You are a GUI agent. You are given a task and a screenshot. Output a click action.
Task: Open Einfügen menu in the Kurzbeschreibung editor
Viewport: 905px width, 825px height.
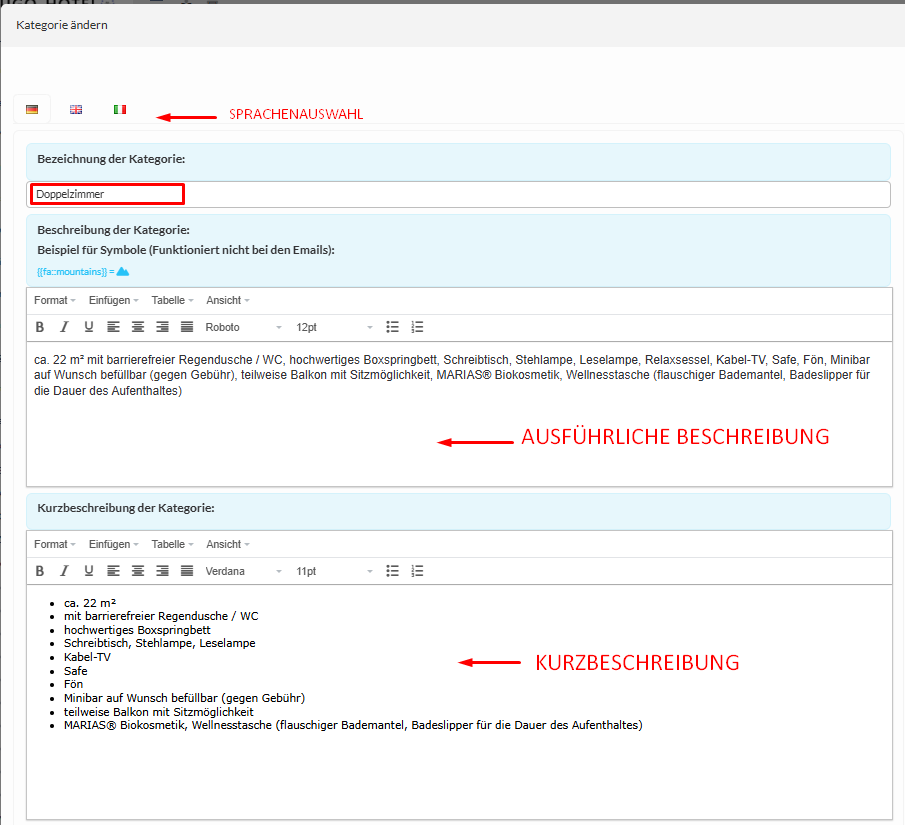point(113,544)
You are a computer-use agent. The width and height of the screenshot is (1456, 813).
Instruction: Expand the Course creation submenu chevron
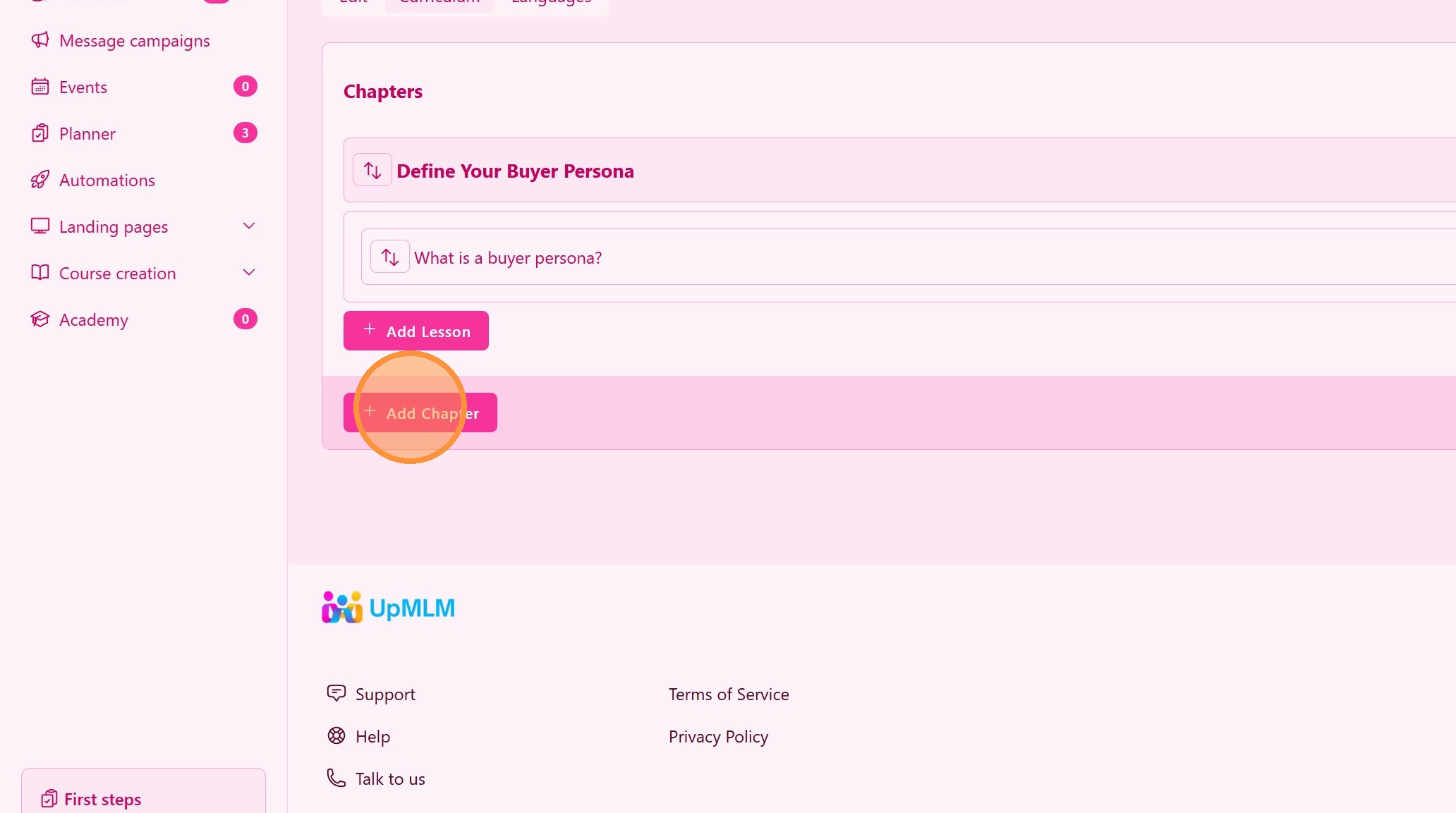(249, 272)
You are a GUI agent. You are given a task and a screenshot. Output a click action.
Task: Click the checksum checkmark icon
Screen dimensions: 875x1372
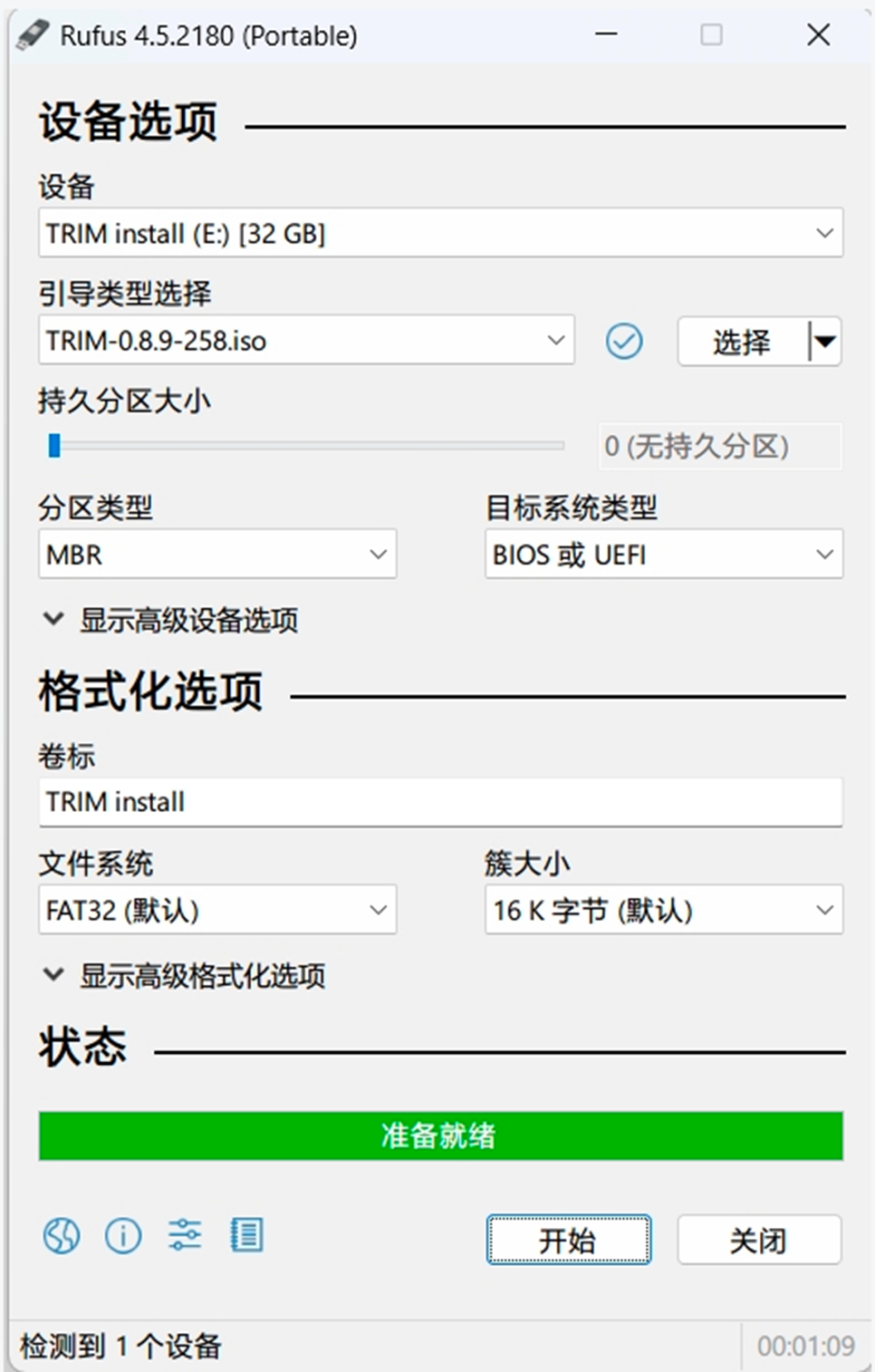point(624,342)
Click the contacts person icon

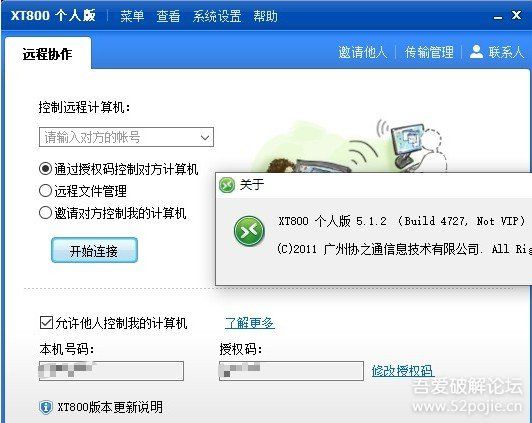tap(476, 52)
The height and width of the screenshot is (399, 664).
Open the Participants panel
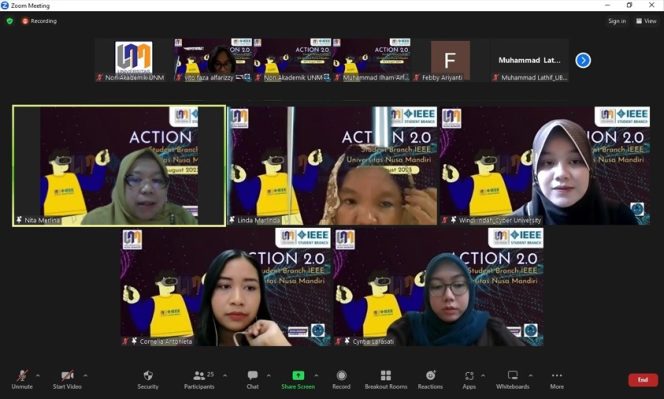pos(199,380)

---

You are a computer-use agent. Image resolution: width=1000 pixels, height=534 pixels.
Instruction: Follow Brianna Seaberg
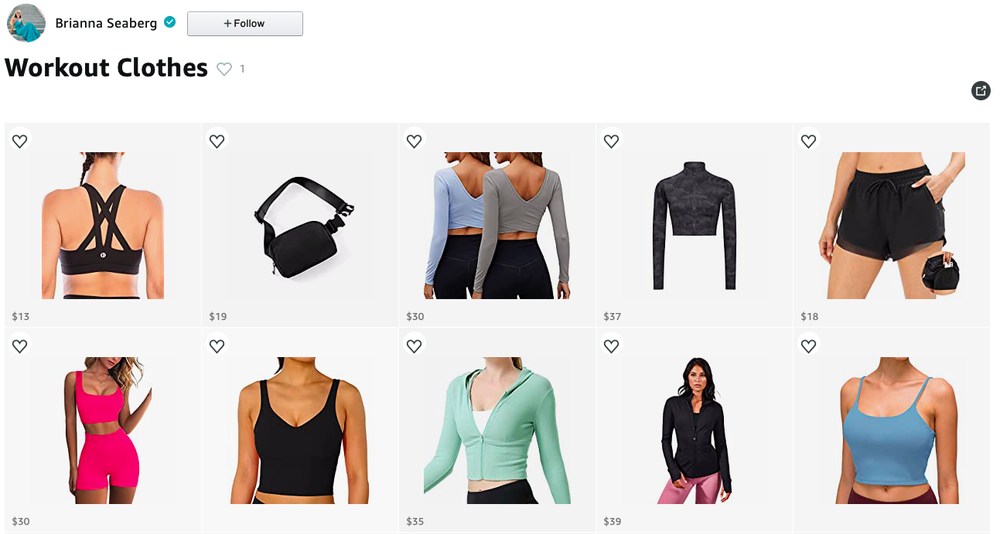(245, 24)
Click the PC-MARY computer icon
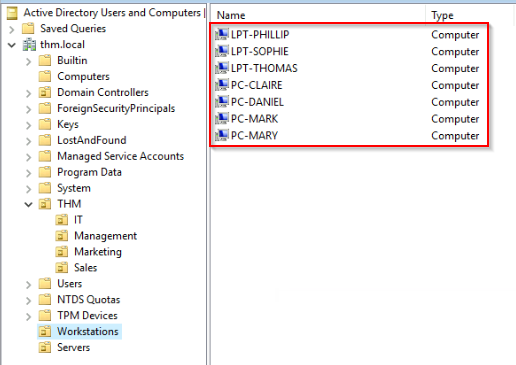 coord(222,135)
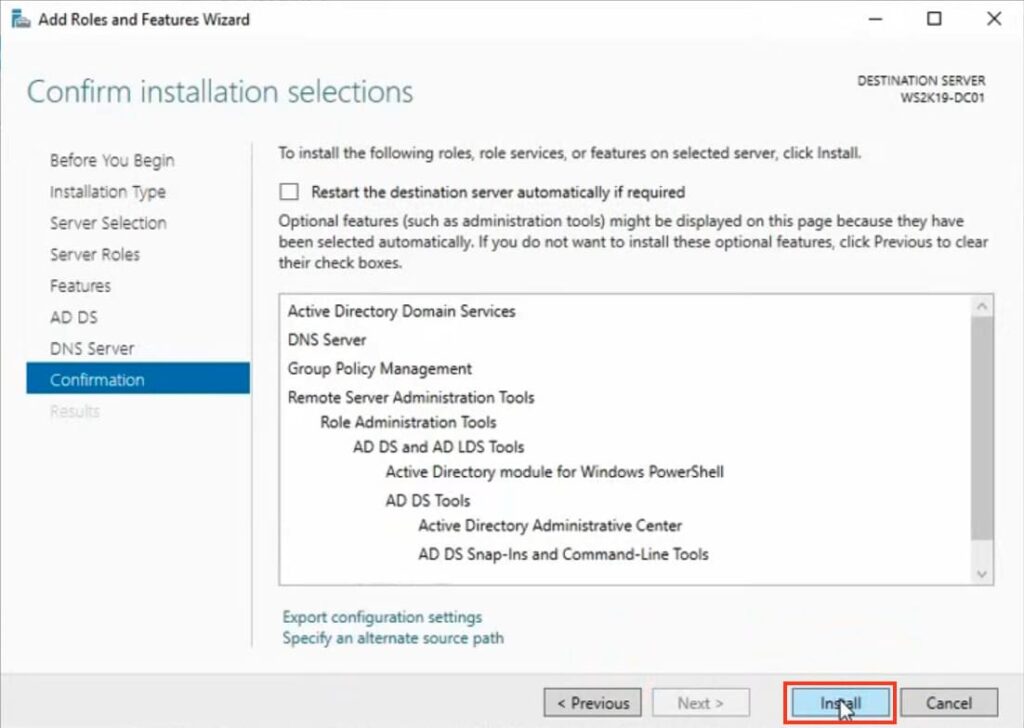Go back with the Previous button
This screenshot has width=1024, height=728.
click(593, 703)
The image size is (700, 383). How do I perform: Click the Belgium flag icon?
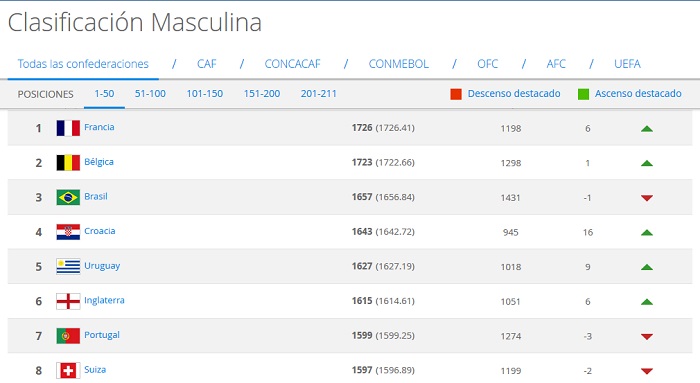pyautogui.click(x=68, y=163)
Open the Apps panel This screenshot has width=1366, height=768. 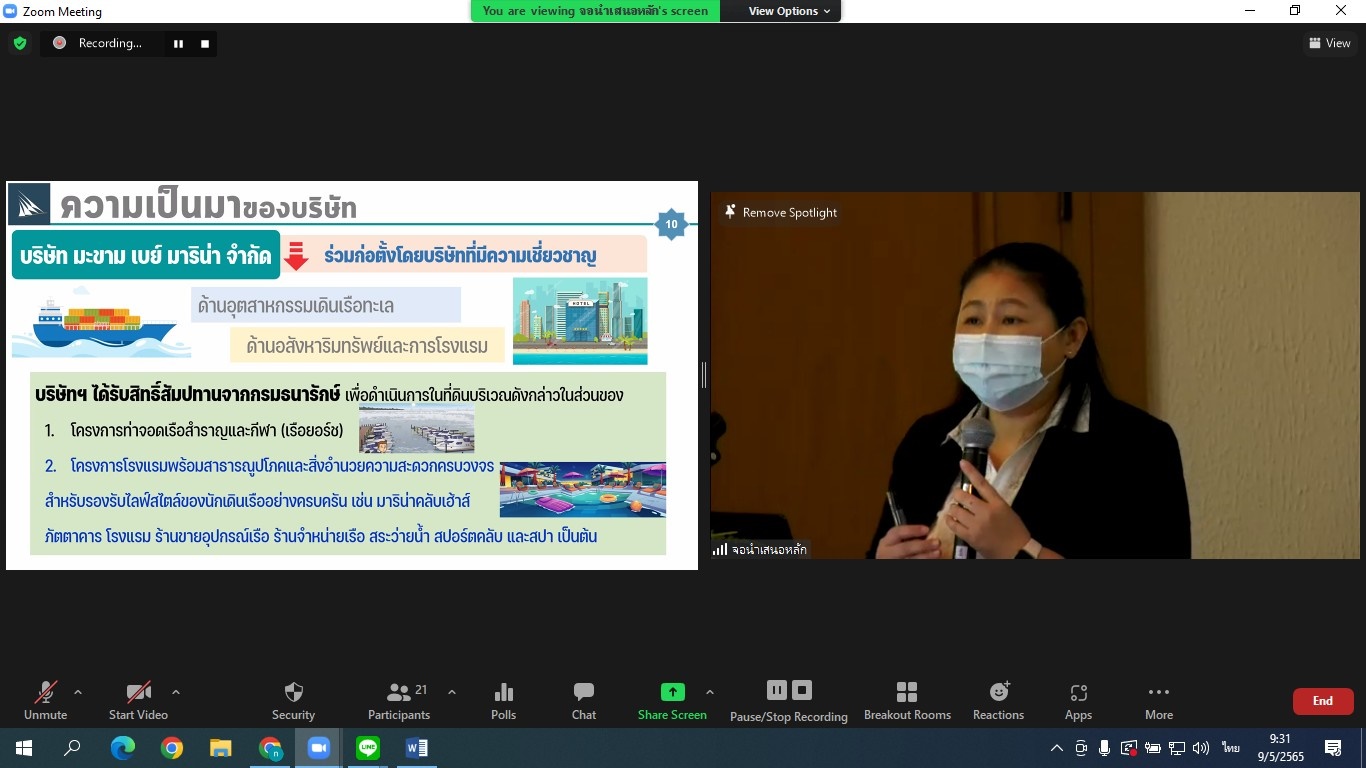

---

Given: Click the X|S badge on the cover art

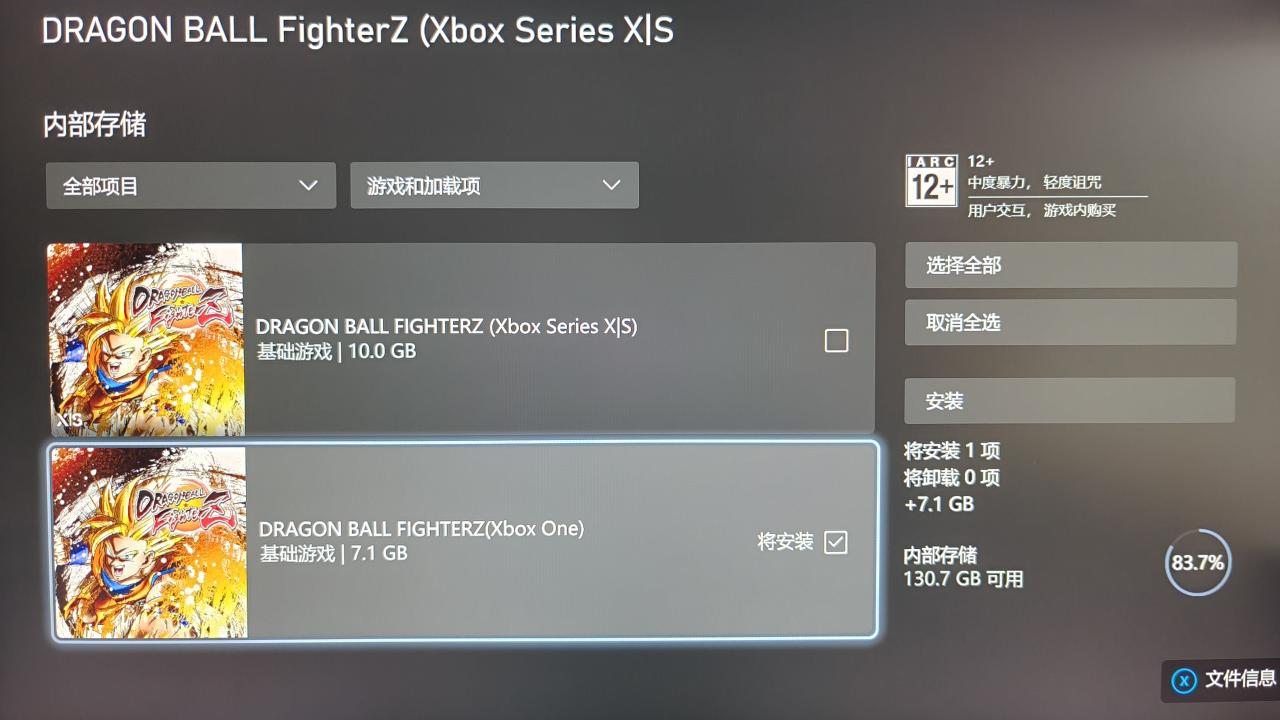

* HOW TO COMPLETE THIS TASK
In the listing above, find the line with "You are a computer-use agent. Image" and the line with "Open the Apps". Copy exactly those lines and all between them, minus the images.

* EXERCISE OUTPUT
You are a computer-use agent. Image resolution: width=1000 pixels, height=534 pixels.
Instruction: Follow Brianna Seaberg
(245, 24)
Click the PC-MARY computer icon
 coord(222,135)
Go back with the Previous button
This screenshot has width=1024, height=728.
click(593, 703)
The image size is (700, 383). How do I perform: Click the Belgium flag icon?
pyautogui.click(x=68, y=163)
Open the Apps panel This screenshot has width=1366, height=768. 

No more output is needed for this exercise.